Люди не исчезают: выйдя из тьмы, они уходят во тьму, они... ближе или дальше в метельном вихре. Это все тот же принцип: знакомые - незнакомы, а незнакомые - знакомы. Сама категория знакомости, категория лица, неповторимой личности - размыта. Между человеком, которого мы знаем лично, и человеком, чей силуэт лишь мелькнул в метели, - нет границы, нет качественной разницы. Личное и безличное начала все время соединяются в каком-то изменчивом, подвижном единстве. Границы личности неотчетливы, и не личность оказывается внутренним центром движения, а могучий, всеподчиняющий, надо всем стоящий закон, владеющий этим скользящим вихрем точечных элементов. Закон действует в вихре текста, и это делает текст внутренне закономерным.
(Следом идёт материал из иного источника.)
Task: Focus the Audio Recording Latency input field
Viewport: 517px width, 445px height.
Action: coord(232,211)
Я процитирую сейчас еще один хрестоматийный отрывок, который школьники учат наизусть. Пластический мир Островского выражен здесь с замечательной силой:
ураганный
"Целую неделю городок, опоясанный окопами и опутанный паутиной колючих заграждений, просыпался и засыпал под уханье орудий и клекот ружейной перестрелки Лишь глубокой ночью становилось тихо. Изредка срывали тишину испуганные залпы: щупали друг друга секреты! А на заре на вокзале у батарей начинали копошиться люди. Черная пасть орудия черно и страшно кашляла. Люди спешили накормить его новой порцией свинца. Бомбардир дергал за шпур, земля вздрагивала. В трех верстах от города над деревней, занятой красными, снаряды неслись с воем и свистом, заглушая все, и, падая, взметали вверх разорванные глыбы земли.
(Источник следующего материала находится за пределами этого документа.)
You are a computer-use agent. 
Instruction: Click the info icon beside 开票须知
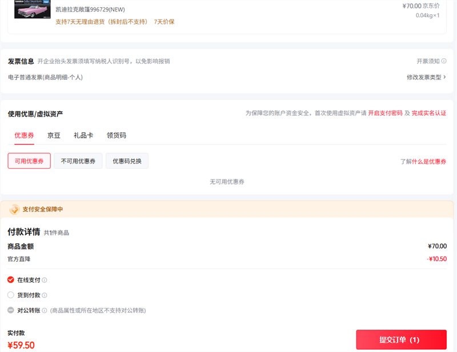point(444,61)
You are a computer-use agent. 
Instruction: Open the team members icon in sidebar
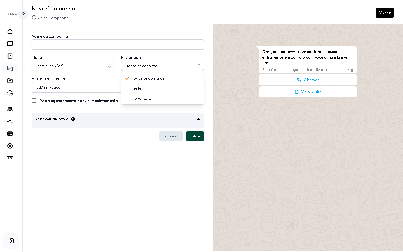[10, 109]
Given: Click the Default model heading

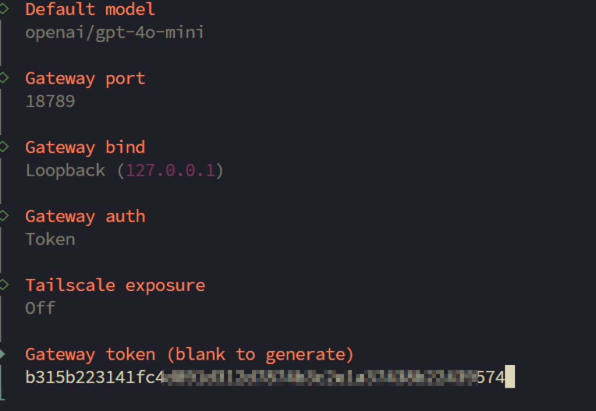Looking at the screenshot, I should coord(90,9).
На дворе старинного польского монастыря была расположена батарея красных.
Монастырь стоял на высоком холме посреди деревни.
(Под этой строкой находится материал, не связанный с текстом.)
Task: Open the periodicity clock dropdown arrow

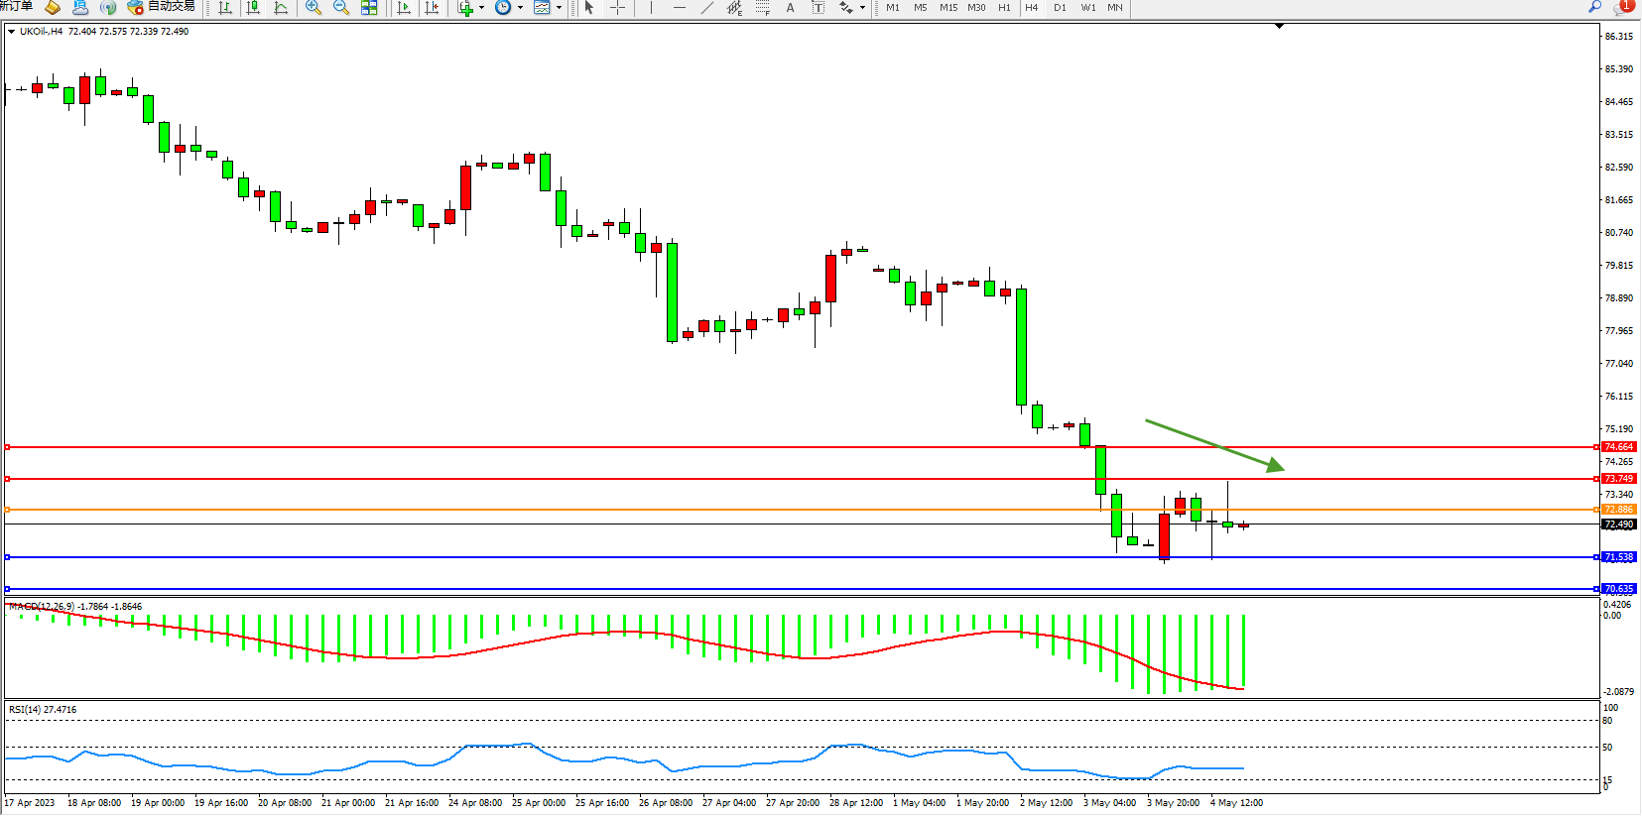Action: click(520, 8)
Вскочил военком батареи товарищ Замостин (знакомый незнакомец!
– Л. А.)...
Сегодня у большевиков большое оживление. В "цейс" видно движение их частей.
Вдоль железнодорожного пути к Подольскому вокзалу медленно катился бронепоезд, не прекращая артиллерийского обстрела. За ним виднелись цепи пехоты. Несколько раз красные бросались в атаку... И вскипали ураганным огнем окопы... И залитые свинцовым ливнем, не выдерживая нечеловеческого напряжения, цепи большевиков отходили назад, оставляя на поле недвижные тела..."
Железная пурга! Уханье, клекот, вой, свист - свинцовый ливень. Все человеческие чувства властно захвачены, присвоены себе этим стальным ураганом: земля вздрагивает, орудие кашляет, люди, копошащиеся в центре этого смерча, кормят собой землю, кормят страшную пасть орудия; люди собраны в лавины, в цепи, в окопы, в квадраты, и лишь умирая, они выпадают из вихря и обретают очертания, и тогда видны их отдельные, неподвижные тела - тела!
– элемент уже мертвой материи, отброшенной живым вихрем.
Николай Островский дробит внешний мир: дробит текст на маленькие кусочки, дробит движение на мгновенные точки, дробит портрет на частичные детали, каждый раз заставляя нас изумляться соединению этих частиц и целое: в лицо, облик, поступок. Интуитивно он доводит пластический, видимый, осязаемый мир до той степени раздробления и податливости, когда эта взбудораженная и бродящая масса становится предельно чутким резонатором и уловителем молнии, которая бьет в этот хаос и возвещает ему смысл.
Бросим теперь взгляд и на вершину сюжетного строения повести. Вершина расщеплена! Я имею в виду многократно описанную критиками систему двойников и спутников Павла Корчагина. Они все время либо подменяют, либо готовы подменить Павку во внешнем действии. В первой части таких спутников - трое. Сначала Климка (в черновых вариантах повести именно Климка подслушивает, как Прохошка обижает Фросю, потом этот эпизод переброшен Павлу). Затем - Сережа Брузжак, как бы начинающий роман Павла и Риты. И наконец - Иван Жаркий, довоевывающий за Павла под Перекопом, когда сам Корчагин лежит израненный в госпитале. Такие же двойники - во второй части: Лисицын дублирует Павла в Берездове, Панкратов - в сценах борьбы с оппозицией, Эбнер - в болезни. Впрочем, кроме этих шести явных, в повести есть еще добрых два десятка персонажей, отдаленно повторяющих жизненный путь Корчагина. И это - никакая не "слабость формы", как писали критики, огорченные и удивленные такими сюжетными "излишествами". Это закон.